Interfaith families find ways to keep Christmas separate but special

When Sylvia Kahn first celebrated Christmas with her future husband’s family some 20 years ago, she was in awe of the rituals.

Kahn, who was raised in a secular Jewish home in Alameda, remembered eating potato latkes to mark Chanukah — and not much else. With her future in-laws, she decorated a Christmas tree, exchanged gifts and delighted in the bonding.

Ironically, Kahn said participating in the Christian traditions and marrying a non-Jew strengthened her Jewish identity.

Today, she and her husband of 13 years, Daniel Salsbury, are raising two Jewish children, Evan, 11, and Bennett, 6, in a home that, during December, is decorated in red and green.

“This is a family-oriented, celebratory time of year,” said Kahn, who lives in Alameda and belongs to Temple Sinai in Oakland. “My husband has fond memories of Christmas with his family, and it was not something he wanted to give up. Our compromise was to raise the kids Jewish and celebrate Christmas. It was a simple decision.” 

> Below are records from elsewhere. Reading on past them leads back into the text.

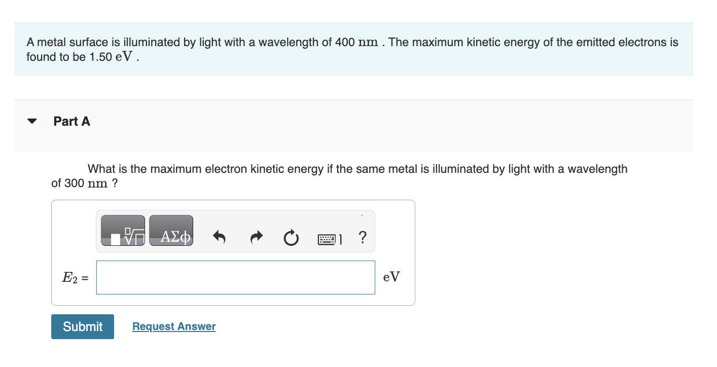Click inside the E2 answer input box
Screen dimensions: 717x367
coord(235,277)
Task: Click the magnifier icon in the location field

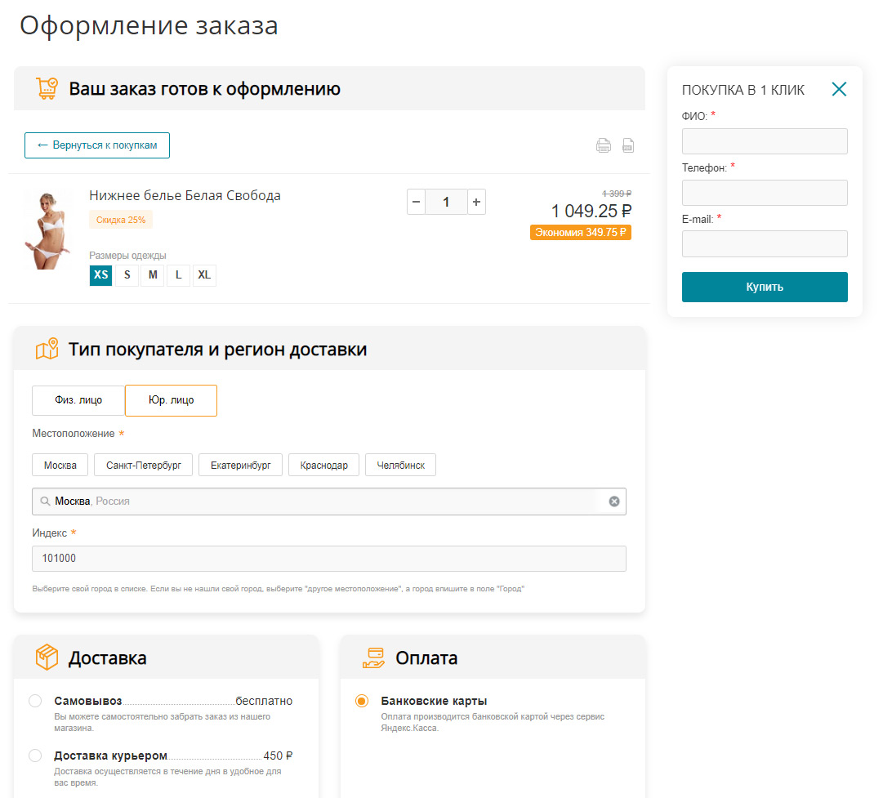Action: [45, 501]
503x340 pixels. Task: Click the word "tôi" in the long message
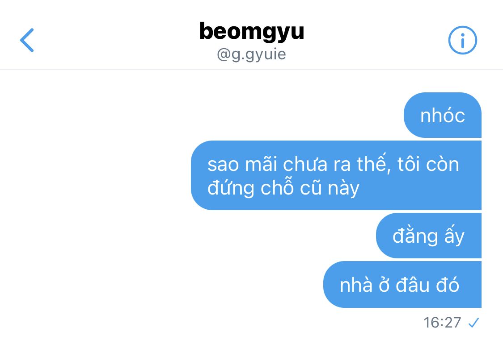tap(408, 164)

Interfaith families raising their children Jewish are continuing at high and stable levels to participate in secular Christmas activities; to keep their holiday festivities separate; and to believe that their participation in Christmas does not compromise their children’s Jewish identity.

These trends emerged from the December Holidays Survey conducted by, an online resource for interfaith families exploring Jewish life and making Jewish life choices.

For the last seven years, the nonprofit has asked how interfaith couples raising their children deal with the “December dilemma,” or the confluence of Chanukah and Christmas. 

“Interfaith couples raising Jewish children and participating in Christmas continue to be common,” said Edmund Case, CEO of “These families, by very large measure, see their Christmas celebrations as entirely secular in nature and not confusing to their children’s Jewish identity.”

Skeptics of that notion argue that parents can’t impart a strong Jewish identity to their children and simultaneously observe Christmas.

Survey results suggest that they are doing so.

“My kids have a stronger sense of Judaism as children than I ever did,” Kahn said. “The tricky part for us is what we do with the ‘American response’ of gift giving at Chanukah. Presents for Christmas and Chanukah are obscene. We treat Chanukah as the Festival of Lights in our home, with the focus on lighting the menorah.”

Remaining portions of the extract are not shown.